Avellino, offerta ufficiale a James Rodriguez: risposta negativa del colombiano
Si muove concretamente la pista che porta James Rodriguez all'Avellino. Nel pomeriggio di ieri è stata recapitata al colombiano la proposta ufficiale del club irpino, che prevede un ingaggio da 1 milione di euro più bonus legati alla promozione, con opzione di rinnovo in caso di salto in Serie A. A completare il pacchetto economico, una percentuale sui diritti d'immagine pensata per avvicinare la richiesta complessiva del giocatore, che si aggirerebbe intorno ai 2 milioni a stagione.
Un investimento che il presidente avrebbe voluto evitare
L'operazione rappresenta uno sforzo economico che la proprietà biancoverde avrebbe preferito non affrontare, dopo l'importante investimento già fatto su Walid Cheddira. Lo stesso James Rodriguez, va ricordato, era stato sondato come alternativa a Fila prima dell'arrivo dell'attaccante marocchino, ma i suoi tentennamenti dell'epoca avevano spinto il club a virare sull'ex Sassuolo. Questa volta, però, l'entusiasmo dei tifosi attorno alla suggestione e la forte eco mediatica generata dalla trattativa hanno convinto il presidente a tentare comunque il colpo.

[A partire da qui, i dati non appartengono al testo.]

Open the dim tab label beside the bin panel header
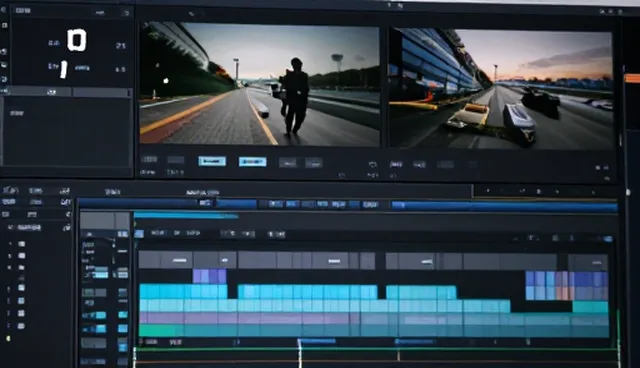 pos(100,13)
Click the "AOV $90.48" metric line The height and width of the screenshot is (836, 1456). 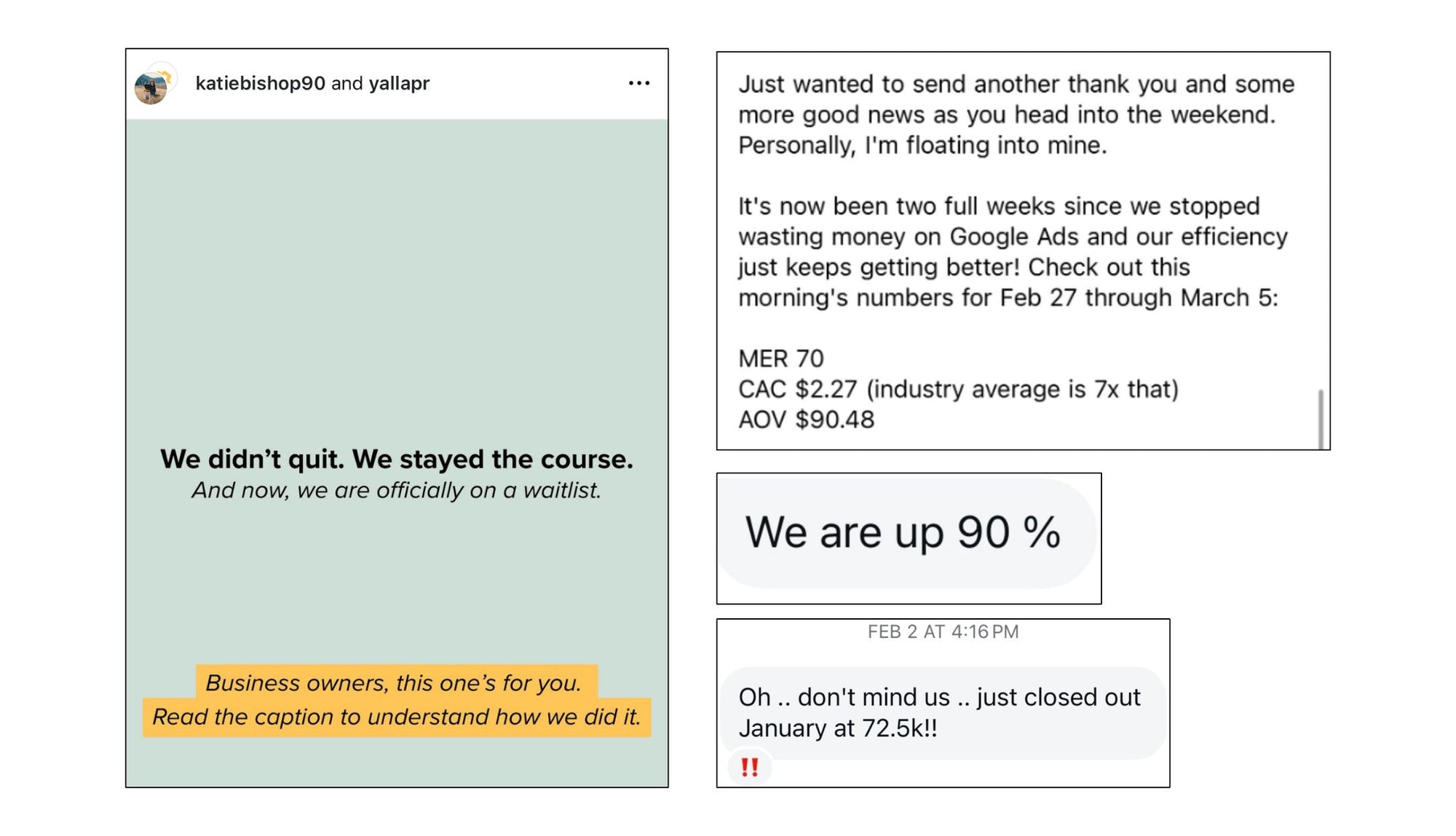(x=807, y=419)
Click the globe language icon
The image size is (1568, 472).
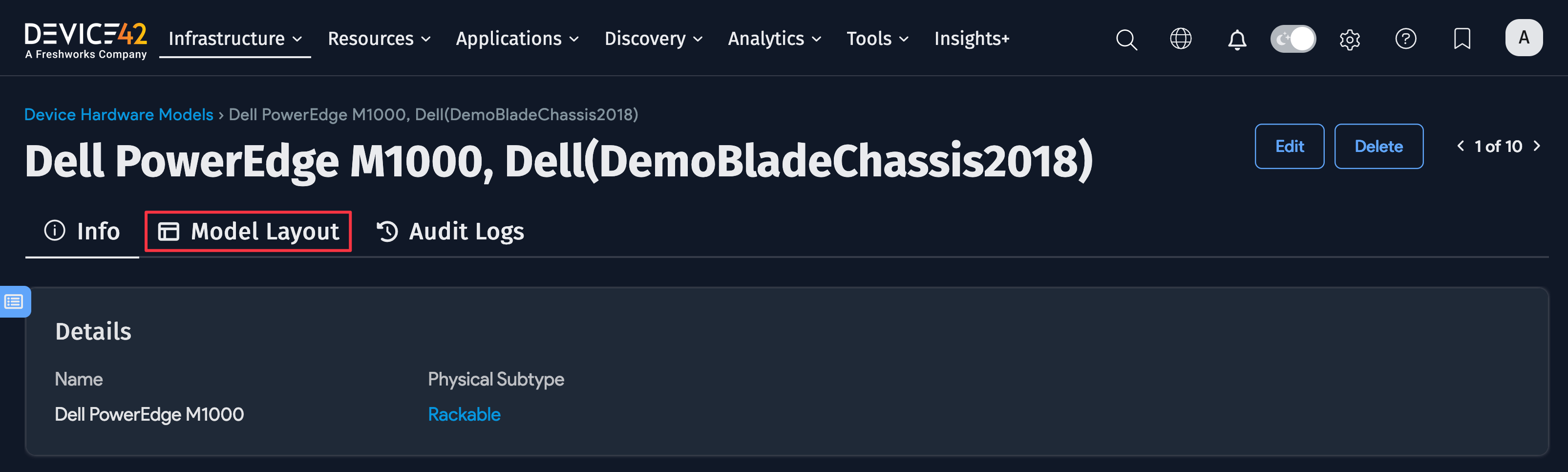[1180, 39]
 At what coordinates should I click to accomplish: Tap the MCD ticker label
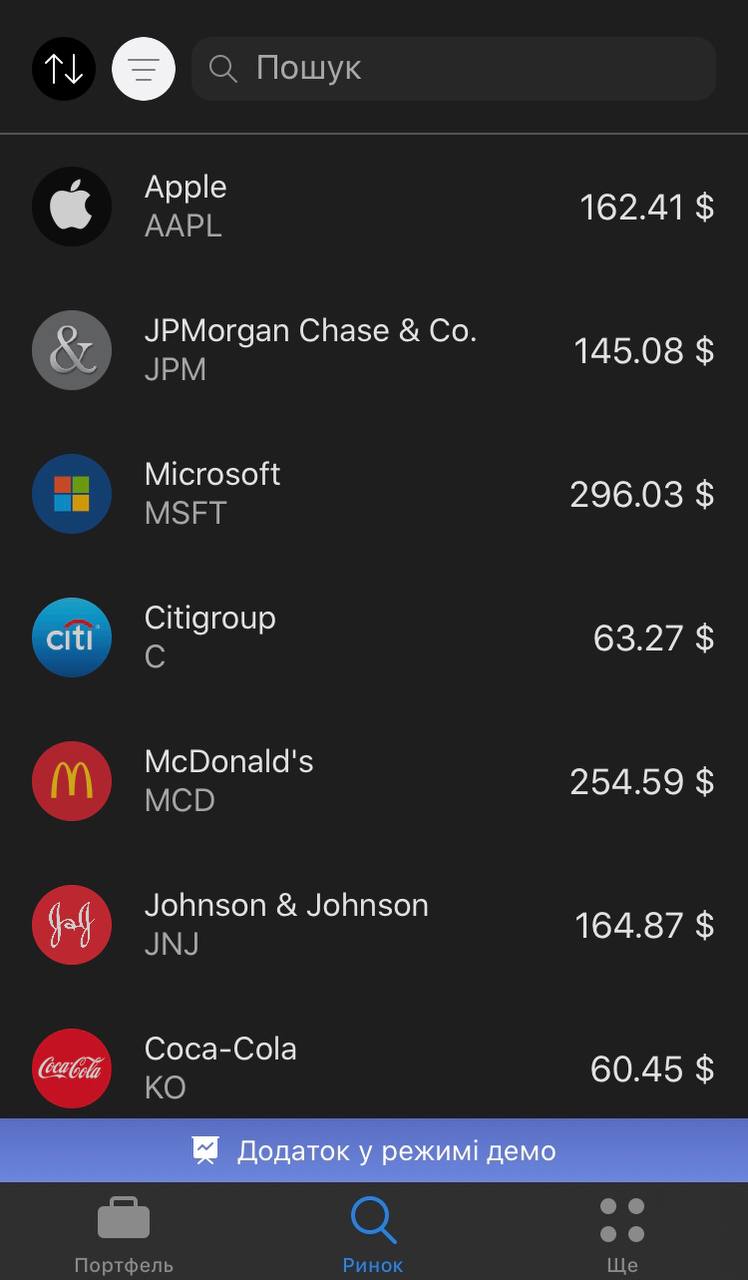[x=180, y=801]
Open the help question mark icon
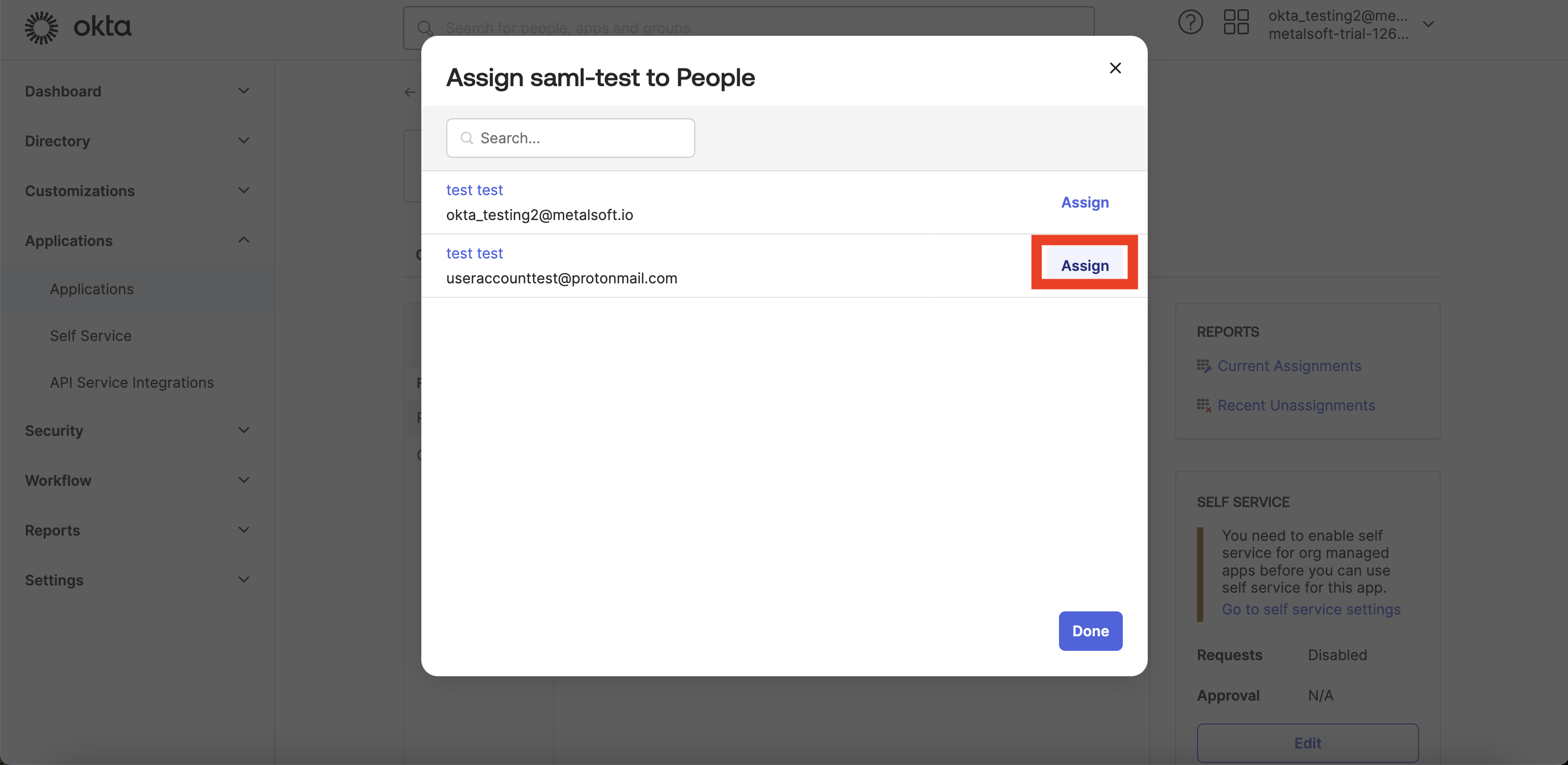This screenshot has height=765, width=1568. click(x=1190, y=22)
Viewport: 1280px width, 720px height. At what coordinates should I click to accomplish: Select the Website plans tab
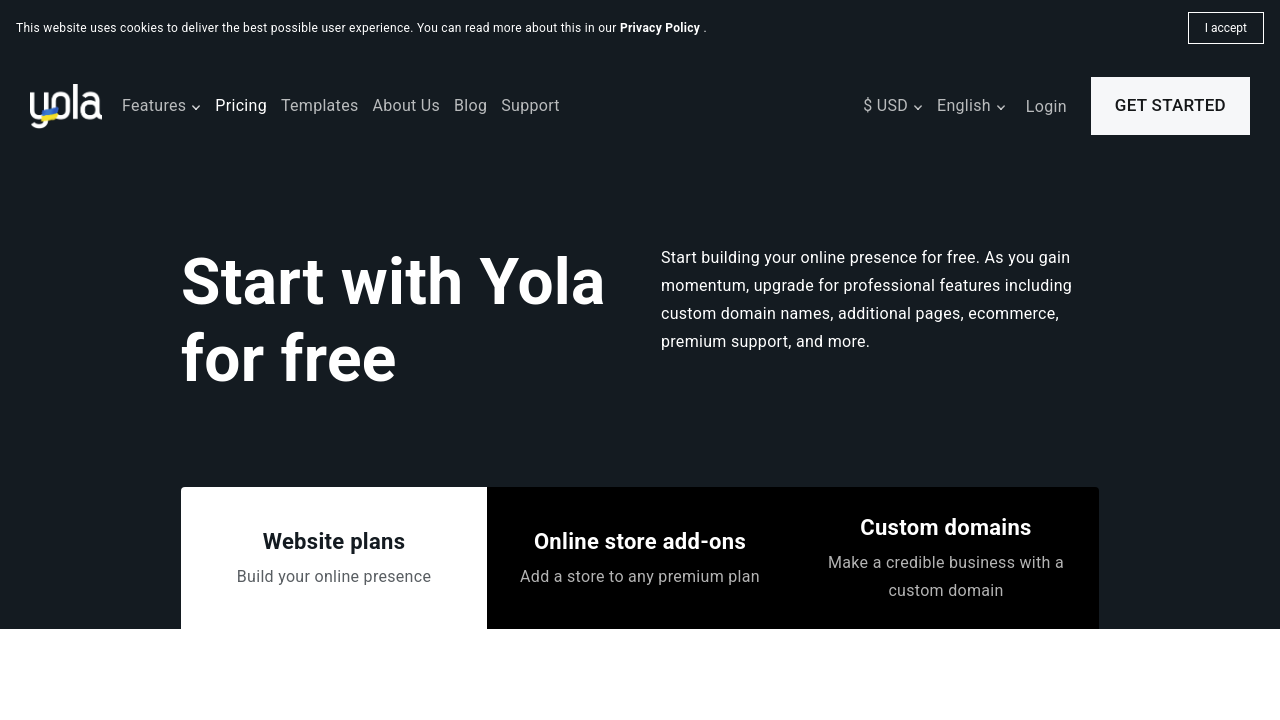point(334,558)
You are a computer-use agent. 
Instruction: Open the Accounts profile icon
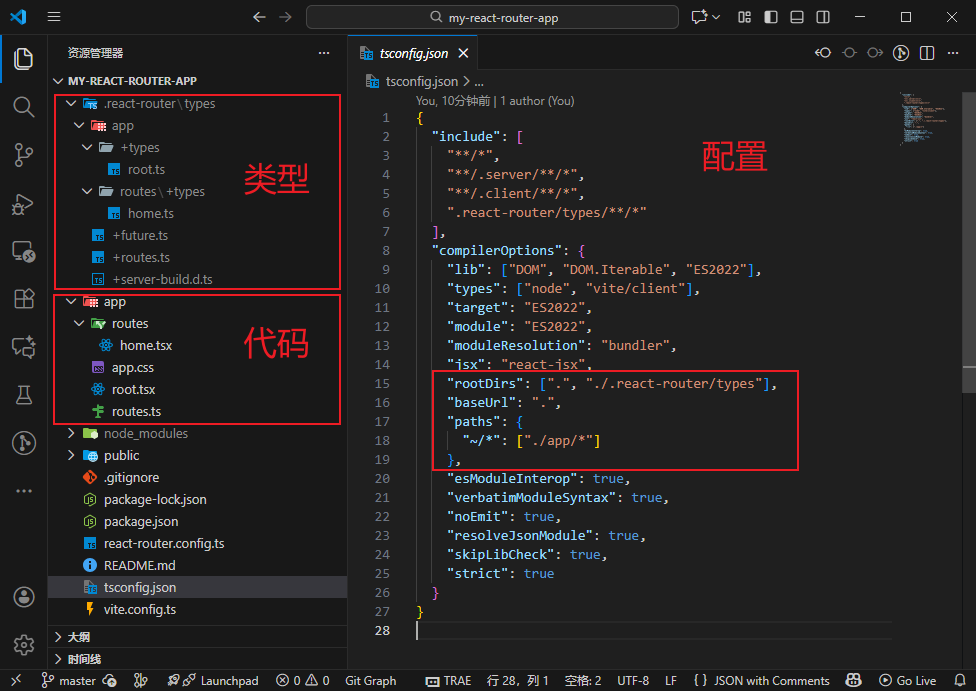(24, 597)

La prima risposta degli agenti
Secondo quanto riportato da Sportchannel, gli agenti di James Rodriguez avrebbero giudicato l'offerta dell'Avellino non ancora sufficiente. Una dinamica tutt'altro che insolita in questa fase delle trattative, dove domanda e offerta tendono spesso a incontrarsi a metà strada: un possibile punto di equilibrio potrebbe collocarsi intorno a 1,5 milioni di ingaggio, sempre accompagnati dalla percentuale sui diritti d'immagine. La palla passa ora nuovamente nelle mani del presidente, chiamato a valutare un'eventuale controfferta per provare a chiudere l'operazione.